La “Fini-Giovanardi” è stata ampiamente criticata per la sua asprezza, ma anche per delle problematiche eminentemente pratiche. Ad esempio, molti studi hanno suggerito che l’eccessiva rigidità della normativa in questione avesse causato il sovraffollamento delle patrie galere.

A cambiare nuovamente le carte in tavola, tuttavia, non sono queste criticità, bensì un vizio formale. La Corte Costituzionale nel 2014, con la Sentenza n. 32, ha tacciato di incostituzionalità la legge “Fini-Giovanardi”, poiché accorpata nella legge di conversione del Decreto Legge del 30 dicembre 2005, n. 272, che si occupava del finanziamento delle Olimpiadi Invernali di Torino 2006. La Corte Costituzionale, rilevando come la “Fini-Giovanardi” fosse stata rocambolescamente inserita all’interno di una legge di conversione dal contenuto completamente diverso, non ha potuto che decretarne l’illegittimità.

Immediate le reazioni degli addetti ai lavori e del mondo politico. Sandro Gozi, vicepresidente dell'assemblea parlamentare del Consiglio d'Europa ha affermato: "Anche se per ragioni formali, dalla Consulta è arrivata la bellissima notizia della bocciatura della legge Fini-Giovanardi: una normativa adottata non solo attraverso le forzature nelle procedure ma, soprattutto, a scapito del comune buon senso".

Grande è invece la scontento da parte di alcune personalità di centro-destra, come Maurizio Gasparri, allora vicepresidente al Senato, e lo stesso Carlo Giovanardi.

Riemerge la disciplina della “Iervolino-Vassalli”, anche se con alcuni necessari aggiornamenti contenuti nel decreto legge n. 36 del 2014, c.d. Decreto Lorenzin. Due novità particolarmente importanti sono: la tabellazione delle nuove droghe emerse dal traffico di stupefacenti; mentre al comma 5 dell’art. 73 viene inserita la forma di reato autonoma di spaccio di lieve entità, calibrata alle ipotesi di spaccio meno allarmanti.

La situazione va incontro all’ennesimo drastico mutamento il 2 dicembre 2016, quando in ottemperanza alla Direttiva Europea 2002/53/CE del 13 giugno 2002 del Consiglio Europeo viene promulgata la legge n. 241 che consente la coltivazione di alcune tipologie di canapa per fini alimentare, di cosmesi, di bioedilizia e per la bonifica di siti inquinati.

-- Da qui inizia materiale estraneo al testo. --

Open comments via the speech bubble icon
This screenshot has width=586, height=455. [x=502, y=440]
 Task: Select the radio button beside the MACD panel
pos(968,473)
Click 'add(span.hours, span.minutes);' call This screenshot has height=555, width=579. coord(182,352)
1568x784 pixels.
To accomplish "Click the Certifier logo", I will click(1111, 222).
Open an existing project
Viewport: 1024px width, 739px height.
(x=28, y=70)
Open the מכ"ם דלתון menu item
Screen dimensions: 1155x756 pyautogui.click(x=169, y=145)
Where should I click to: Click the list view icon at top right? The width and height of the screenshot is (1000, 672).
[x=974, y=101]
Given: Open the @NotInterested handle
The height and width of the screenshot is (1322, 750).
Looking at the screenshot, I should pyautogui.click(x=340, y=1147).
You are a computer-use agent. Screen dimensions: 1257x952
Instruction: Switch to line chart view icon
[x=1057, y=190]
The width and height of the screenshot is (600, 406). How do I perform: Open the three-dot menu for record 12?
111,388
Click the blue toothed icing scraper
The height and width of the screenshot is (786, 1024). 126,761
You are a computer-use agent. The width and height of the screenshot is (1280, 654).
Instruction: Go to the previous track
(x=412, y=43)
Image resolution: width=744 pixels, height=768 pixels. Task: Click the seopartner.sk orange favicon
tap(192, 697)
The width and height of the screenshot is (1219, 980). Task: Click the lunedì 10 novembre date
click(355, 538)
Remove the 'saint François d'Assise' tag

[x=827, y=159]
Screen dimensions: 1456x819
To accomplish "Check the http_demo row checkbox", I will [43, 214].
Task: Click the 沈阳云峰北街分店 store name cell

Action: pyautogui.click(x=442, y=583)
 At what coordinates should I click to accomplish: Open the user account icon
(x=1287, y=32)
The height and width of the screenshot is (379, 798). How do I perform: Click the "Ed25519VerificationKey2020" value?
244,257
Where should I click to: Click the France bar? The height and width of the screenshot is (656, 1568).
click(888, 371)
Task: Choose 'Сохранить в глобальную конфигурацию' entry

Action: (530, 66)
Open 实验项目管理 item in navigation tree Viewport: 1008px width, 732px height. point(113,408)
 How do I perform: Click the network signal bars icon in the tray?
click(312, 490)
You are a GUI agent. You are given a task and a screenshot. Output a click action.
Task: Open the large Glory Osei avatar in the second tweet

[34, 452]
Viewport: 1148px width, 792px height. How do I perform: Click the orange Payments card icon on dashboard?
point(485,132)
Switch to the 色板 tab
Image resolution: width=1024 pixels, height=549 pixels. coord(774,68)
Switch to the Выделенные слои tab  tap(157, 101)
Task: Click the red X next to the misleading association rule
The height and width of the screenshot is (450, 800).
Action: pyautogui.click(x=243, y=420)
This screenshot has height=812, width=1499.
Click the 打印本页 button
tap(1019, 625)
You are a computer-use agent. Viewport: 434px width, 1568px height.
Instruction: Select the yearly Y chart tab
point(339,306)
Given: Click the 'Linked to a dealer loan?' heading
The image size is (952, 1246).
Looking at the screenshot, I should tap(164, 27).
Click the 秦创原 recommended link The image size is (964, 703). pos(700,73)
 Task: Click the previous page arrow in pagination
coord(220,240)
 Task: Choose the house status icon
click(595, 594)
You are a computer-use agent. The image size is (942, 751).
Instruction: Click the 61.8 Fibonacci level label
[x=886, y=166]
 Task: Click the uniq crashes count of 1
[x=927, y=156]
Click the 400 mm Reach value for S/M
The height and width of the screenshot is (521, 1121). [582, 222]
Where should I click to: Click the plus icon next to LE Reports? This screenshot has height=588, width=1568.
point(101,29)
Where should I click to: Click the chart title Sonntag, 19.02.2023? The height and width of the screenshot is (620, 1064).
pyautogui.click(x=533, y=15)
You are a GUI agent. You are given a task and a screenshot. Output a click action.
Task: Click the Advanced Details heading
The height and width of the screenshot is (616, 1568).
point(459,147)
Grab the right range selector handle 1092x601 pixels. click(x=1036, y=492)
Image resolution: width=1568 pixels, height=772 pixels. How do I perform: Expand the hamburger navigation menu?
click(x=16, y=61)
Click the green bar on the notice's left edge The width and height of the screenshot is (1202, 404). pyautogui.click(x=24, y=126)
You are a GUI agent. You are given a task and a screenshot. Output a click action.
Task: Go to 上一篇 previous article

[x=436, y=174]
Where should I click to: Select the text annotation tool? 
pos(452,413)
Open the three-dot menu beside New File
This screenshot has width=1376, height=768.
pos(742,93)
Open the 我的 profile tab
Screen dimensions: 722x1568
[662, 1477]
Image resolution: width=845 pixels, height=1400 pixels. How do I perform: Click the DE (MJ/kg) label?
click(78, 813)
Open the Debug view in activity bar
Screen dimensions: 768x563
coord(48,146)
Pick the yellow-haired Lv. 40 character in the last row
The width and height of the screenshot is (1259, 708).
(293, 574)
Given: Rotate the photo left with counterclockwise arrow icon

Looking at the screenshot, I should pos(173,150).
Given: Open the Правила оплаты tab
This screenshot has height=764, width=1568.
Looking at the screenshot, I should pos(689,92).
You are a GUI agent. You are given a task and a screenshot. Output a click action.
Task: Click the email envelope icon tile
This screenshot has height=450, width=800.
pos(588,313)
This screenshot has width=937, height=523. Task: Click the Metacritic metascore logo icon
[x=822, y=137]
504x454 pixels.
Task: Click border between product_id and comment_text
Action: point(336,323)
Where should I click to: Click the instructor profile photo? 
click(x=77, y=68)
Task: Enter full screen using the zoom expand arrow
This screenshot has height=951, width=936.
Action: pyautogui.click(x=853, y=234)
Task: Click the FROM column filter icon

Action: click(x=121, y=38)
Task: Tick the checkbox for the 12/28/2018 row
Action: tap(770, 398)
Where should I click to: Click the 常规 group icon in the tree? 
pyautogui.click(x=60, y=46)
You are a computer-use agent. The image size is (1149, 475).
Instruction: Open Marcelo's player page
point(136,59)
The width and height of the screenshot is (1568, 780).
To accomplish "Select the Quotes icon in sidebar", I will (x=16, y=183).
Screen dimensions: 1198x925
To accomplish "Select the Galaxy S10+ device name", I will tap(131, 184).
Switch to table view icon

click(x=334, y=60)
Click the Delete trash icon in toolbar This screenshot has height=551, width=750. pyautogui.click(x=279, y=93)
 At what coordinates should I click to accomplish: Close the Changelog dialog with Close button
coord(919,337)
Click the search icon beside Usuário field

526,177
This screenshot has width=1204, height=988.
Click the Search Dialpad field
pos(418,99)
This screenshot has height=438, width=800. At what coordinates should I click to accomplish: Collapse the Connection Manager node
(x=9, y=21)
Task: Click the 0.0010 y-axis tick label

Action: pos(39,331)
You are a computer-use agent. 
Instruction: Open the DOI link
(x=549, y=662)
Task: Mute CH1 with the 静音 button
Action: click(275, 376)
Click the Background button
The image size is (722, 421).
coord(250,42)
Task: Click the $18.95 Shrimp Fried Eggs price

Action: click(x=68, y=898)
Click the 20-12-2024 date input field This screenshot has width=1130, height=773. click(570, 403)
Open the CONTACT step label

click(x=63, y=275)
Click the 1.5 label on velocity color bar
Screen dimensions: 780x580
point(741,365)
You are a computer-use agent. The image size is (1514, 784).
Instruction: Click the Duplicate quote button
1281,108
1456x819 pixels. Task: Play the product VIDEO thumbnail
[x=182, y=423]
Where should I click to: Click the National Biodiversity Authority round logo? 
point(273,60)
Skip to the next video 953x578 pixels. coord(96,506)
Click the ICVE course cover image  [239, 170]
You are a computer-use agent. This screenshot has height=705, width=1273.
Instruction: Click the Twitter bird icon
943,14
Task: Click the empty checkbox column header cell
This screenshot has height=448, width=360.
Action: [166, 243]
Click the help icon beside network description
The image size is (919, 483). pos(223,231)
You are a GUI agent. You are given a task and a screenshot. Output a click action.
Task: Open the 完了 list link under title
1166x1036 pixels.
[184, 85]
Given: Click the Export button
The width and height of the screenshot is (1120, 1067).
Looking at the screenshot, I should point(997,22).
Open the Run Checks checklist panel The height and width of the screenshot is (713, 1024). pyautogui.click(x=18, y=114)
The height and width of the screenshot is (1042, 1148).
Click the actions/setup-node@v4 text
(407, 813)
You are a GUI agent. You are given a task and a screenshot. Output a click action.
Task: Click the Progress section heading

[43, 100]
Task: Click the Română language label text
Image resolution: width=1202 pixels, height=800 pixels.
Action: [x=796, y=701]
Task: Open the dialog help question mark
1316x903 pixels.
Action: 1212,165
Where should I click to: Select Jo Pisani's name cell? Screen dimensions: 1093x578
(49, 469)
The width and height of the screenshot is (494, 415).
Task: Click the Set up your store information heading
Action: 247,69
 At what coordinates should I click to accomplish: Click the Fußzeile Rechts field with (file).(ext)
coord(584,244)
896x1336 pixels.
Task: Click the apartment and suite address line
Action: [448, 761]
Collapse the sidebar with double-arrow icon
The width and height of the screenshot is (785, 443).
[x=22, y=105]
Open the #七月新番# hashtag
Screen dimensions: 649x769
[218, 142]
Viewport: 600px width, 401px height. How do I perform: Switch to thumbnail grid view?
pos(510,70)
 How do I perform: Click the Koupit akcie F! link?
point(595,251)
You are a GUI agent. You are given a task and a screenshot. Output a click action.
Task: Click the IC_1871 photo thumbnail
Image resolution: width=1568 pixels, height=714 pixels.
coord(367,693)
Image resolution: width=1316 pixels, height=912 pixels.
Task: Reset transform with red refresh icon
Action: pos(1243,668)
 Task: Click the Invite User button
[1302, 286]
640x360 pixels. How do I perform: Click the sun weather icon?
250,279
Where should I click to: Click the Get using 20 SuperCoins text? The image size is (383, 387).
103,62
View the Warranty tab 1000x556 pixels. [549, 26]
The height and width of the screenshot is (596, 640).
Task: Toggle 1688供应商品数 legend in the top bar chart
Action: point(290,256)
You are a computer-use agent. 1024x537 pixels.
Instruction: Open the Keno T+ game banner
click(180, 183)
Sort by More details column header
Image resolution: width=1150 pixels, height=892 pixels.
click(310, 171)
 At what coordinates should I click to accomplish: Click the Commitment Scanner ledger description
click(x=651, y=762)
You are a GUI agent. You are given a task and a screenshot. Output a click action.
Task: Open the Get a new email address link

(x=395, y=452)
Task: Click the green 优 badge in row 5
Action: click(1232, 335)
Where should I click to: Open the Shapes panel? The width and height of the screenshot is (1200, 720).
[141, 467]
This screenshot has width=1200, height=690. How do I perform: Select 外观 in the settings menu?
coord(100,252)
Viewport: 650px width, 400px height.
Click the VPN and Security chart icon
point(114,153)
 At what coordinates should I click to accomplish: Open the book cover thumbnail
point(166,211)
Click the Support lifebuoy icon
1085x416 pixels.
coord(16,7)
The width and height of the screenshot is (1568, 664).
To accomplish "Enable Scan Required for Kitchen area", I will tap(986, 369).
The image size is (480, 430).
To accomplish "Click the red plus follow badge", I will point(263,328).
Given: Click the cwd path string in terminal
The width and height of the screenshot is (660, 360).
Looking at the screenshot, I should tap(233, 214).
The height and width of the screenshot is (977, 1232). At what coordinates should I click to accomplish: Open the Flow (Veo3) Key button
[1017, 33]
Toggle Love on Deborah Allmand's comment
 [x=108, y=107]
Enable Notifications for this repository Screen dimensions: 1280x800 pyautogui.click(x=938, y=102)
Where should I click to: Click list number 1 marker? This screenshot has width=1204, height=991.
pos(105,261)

L’equivocità di tale legge crea una zona grigia nel tessuto normativo in tema di sostanze stupefacenti, facendo emergere una serie di iniziative private volte alla commercializzazione della c.d. cannabis light: sostanza dal contenuto di principio attivo inferiore allo 0.6%. Sulle questione sta ancora dibattendo animosamente la Cassazione Penale (in linea di massima, parte dell’indirizzo giurisprudenziale spinge per l’illiceità della commercializzazione della cannabis light; un secondo indirizzo fissa la soglia massima di principio attivo a 0.6%; mentre un indirizzo minoritario perora per una soglia più bassa, stimabile allo 0.2%), fino ad approdare alla recentissima Cassazione Penale, Sentenza a Sezioni Unite, n. 30475/2019, che ambiguamente sancisce l’esclusione della commercializzazione di qualsiasi sostanza con “efficacia drogante”. Di fatto, in maniera pilatesca, delegando ai tribunali di merito la decisione sulla qualificazione come sostanza stupefacente della c.d. cannabis light.